BRIEF 1:
Do the following statements agree with the article on the year in materials? (a) Rice University researchers spun carbon nanotubes into fibers hundreds of meters long. (b) The Stanford nanotube circuits are about as sophisticated as silicon was in the mid-1980s. (c) Conventional solar materials can produce two electrons per striking photon. Answer yes or no for each, quoting the deciding words.
BRIEF 2:
Could you carry on the article on the year in materials from the point where it stops?

Energy

The Year in Materials

New materials harnessed hamster power, and researchers made carbon nanotubes practical.

  • Monday, December 21, 2009
  • By Katherine Bourzac

For years now, people have been talking up carbon nanotubes and their potential to be used for far-out applications including strong space-elevator cables, robust electrical transmission lines, and high-performance nanotube computers. These things may still be a decade off, but several advances this year make them sound less like fantasies.

Researchers at Rice University refined methods for spinning acid solutions of carbon nanotubes into fibers hundreds of meters long ("Making Carbon Nanotubes into Long Fibers"). Their process, which could be used industrially (it's similar to how Kevlar is made), is the culmination of eight years of work begun by the late Richard Smalley, who shared the Nobel Prize in chemistry in 1996 for the discovery of carbon nanomaterials ("Wires of Wonder"). In order to make electrical transmission lines, researchers still need to perfect a process for growing pure batches of metallic nanotubes. Today they come out mixed with semiconducting tubes, and the two must be separated. Still, the Rice demonstration of making nanotubes into large structures is a major accomplishment.

On the nanotube electronics front, the year started out strong. The company Unidym, which makes transparent electrodes from carbon nanotubes, demonstrated its products, and companies including Samsung tested them in displays ("Clear Carbon-Nanotube Films"). Unidym's nanotube films could be incorporated into flexible displays and replace the expensive, brittle materials currently used to make display electrodes.

The year also brought major accomplishments in making more sophisticated nanotube devices for displays, including the integrated circuits that drive them ("Practical Nanotube Electronics"). One of the major advantages of nanotube display circuits is that they could be printed like newspaper, which should bring down costs. And this month at the International Electron Devices Meeting, researchers at Stanford presented the first three-dimensional nanotube circuits ("Complex Integrated Circuits Made of Carbon Nanotubes"). The processes their nanotube circuits can carry out, like adding and storing numbers, are about as sophisticated as what silicon could do in the mid-1960s.

Meanwhile, researchers at Cornell made an interesting basic science demonstration: single nanotubes can be wired up to make extremely efficient solar cells ("Superefficient Solar from Nanotubes"). While conventional solar materials can only produce one electron per striking photon, carbon nanotubes can produce two if the photon has enough energy.

THE DATA:
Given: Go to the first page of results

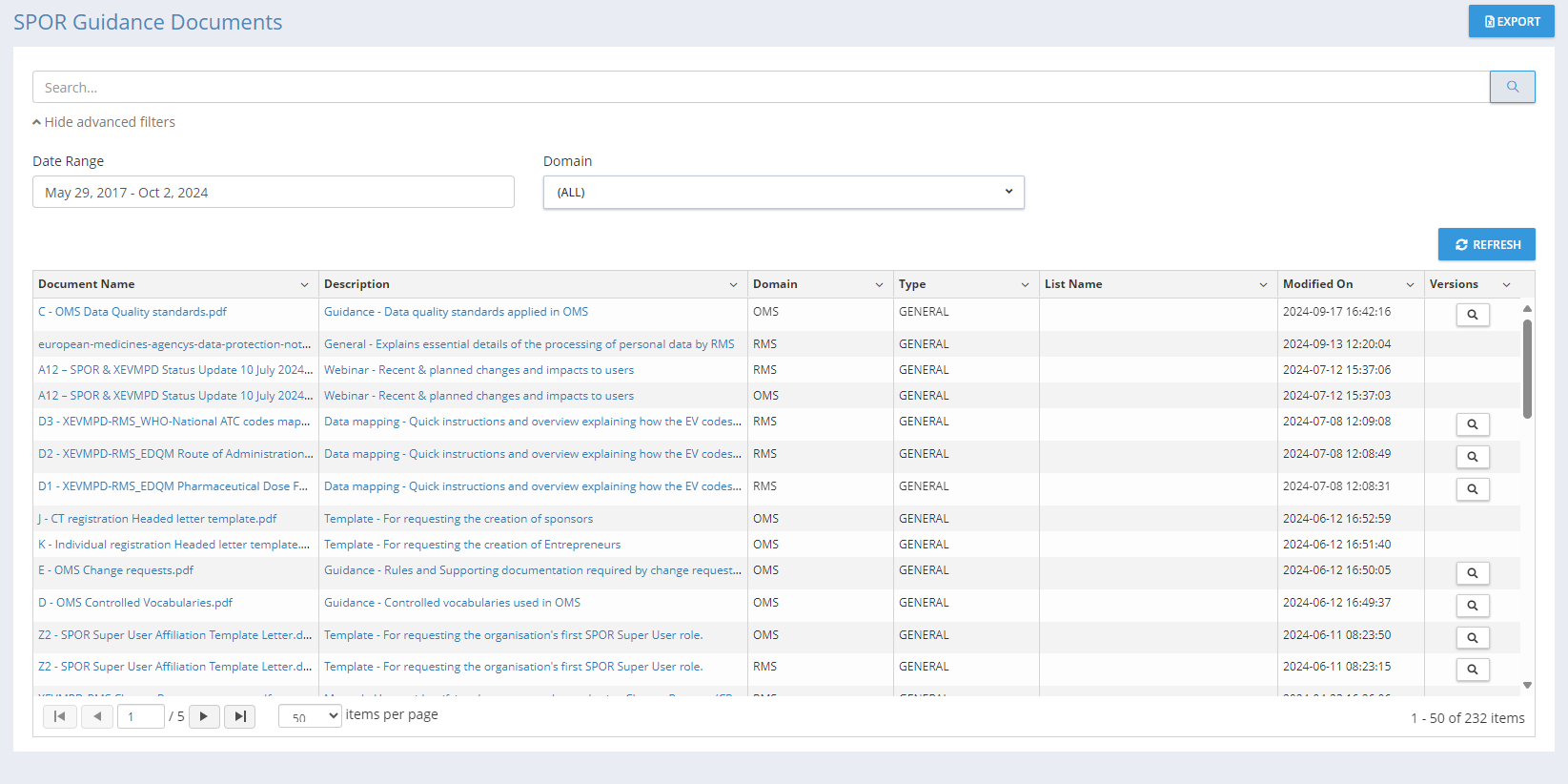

REPLY 1:
(a) Yes: "spinning acid solutions of carbon nanotubes into fibers hundreds of meters long"
(b) No: "about as sophisticated as what silicon could do in the mid-1960s"
(c) No: "conventional solar materials can only produce one electron per striking photon"

REPLY 2:
Nanomaterials, Big Energy

Activity in academic labs and companies this year showed that energy-storage materials structured on the nanoscale have a greater capacity than their conventional counterparts. This concept launched two startups that received government funding. FastCAP Systems of Cambridge, MA, is developing ultracapacitors based on carbon nanotubes, which can store a large amount of electrical charge because of their huge surface area ("Ultracapacitor Startup Gets a Big Boost"). The company received an ARPA-E grant for $5.35 million over two-and-a-half years. And Amprius of Menlo Park, CA, received $3 million from the National Institute of Standards and Technology to develop high-performance lithium-ion battery anodes made from silicon nanowires ("More Energy in Batteries"). Both companies are aiming for the electric-car market, hoping to make energy-storage devices that will allow cars to run longer between charges.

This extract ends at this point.